### Exercise objective
Which lines in the records below mention the word "label"? Copy each one out.
******
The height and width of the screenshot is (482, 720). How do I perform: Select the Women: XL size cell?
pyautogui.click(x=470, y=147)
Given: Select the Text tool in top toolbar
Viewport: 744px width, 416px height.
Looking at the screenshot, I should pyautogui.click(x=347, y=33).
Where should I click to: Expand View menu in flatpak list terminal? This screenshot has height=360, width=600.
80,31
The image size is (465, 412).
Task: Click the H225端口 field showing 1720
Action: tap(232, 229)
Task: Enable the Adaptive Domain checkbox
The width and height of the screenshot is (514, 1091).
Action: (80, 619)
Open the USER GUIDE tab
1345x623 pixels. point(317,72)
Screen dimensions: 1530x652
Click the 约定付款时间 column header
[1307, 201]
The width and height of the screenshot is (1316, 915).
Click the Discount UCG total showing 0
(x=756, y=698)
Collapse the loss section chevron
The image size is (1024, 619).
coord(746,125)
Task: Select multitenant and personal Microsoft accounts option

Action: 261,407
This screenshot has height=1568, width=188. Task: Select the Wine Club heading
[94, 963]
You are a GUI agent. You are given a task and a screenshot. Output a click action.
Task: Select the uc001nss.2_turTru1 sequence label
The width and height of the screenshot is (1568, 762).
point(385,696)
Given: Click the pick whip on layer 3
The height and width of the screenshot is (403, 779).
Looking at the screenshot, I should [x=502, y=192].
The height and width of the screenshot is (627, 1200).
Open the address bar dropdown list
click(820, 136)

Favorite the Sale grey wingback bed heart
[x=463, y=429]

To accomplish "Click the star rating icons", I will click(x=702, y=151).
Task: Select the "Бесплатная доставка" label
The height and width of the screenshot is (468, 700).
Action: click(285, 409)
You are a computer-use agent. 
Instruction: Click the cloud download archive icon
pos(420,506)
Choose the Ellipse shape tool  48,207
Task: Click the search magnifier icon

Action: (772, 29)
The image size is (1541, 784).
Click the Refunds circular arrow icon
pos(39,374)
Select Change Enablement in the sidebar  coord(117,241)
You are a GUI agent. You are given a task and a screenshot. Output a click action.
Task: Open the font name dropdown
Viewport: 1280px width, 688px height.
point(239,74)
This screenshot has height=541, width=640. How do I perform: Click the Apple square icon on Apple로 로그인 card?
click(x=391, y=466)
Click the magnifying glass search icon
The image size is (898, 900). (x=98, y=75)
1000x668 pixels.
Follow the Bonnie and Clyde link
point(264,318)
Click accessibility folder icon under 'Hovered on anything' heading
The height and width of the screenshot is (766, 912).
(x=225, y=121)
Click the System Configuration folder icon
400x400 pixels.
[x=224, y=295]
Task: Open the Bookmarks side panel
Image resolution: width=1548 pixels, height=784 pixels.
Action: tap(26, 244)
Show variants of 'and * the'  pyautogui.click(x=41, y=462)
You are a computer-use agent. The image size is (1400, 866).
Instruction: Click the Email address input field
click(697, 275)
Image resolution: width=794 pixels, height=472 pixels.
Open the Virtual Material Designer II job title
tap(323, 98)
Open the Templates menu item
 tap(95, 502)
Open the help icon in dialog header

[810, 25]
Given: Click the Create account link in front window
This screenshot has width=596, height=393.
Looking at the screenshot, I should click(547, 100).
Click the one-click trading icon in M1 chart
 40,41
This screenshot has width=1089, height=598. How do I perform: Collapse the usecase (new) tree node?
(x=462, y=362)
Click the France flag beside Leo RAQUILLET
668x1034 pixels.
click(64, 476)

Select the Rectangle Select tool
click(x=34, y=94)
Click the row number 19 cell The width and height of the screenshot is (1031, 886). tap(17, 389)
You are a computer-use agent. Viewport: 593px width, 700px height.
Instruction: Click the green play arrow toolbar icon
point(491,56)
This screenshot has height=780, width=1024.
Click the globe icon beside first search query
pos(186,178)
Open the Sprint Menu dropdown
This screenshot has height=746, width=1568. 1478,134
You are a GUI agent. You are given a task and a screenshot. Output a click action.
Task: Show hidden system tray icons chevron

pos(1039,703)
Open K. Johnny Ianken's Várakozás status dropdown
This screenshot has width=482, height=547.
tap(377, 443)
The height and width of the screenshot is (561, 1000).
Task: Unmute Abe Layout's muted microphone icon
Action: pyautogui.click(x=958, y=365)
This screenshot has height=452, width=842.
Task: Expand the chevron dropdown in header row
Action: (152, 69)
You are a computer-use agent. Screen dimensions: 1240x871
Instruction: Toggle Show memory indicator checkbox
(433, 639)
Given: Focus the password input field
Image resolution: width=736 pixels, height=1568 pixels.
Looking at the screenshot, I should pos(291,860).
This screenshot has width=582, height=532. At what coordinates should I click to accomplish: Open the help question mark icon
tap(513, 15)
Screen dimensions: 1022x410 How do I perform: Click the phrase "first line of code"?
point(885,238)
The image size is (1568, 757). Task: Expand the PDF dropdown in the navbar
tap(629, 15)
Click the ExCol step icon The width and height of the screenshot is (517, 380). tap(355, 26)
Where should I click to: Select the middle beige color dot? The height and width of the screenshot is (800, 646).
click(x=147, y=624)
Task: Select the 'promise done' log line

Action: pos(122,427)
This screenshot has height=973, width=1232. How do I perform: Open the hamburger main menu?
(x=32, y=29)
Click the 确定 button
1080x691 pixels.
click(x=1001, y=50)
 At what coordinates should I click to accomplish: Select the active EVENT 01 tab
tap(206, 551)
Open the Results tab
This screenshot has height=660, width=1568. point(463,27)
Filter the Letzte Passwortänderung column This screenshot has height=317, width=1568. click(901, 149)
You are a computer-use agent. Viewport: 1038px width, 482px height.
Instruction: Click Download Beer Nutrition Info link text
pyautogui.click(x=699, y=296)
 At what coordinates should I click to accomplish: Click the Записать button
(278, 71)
******
### Solution below
Task: Select the uc001nss.2_turTru1 sequence label
Task: Select the "Бесплатная доставка" label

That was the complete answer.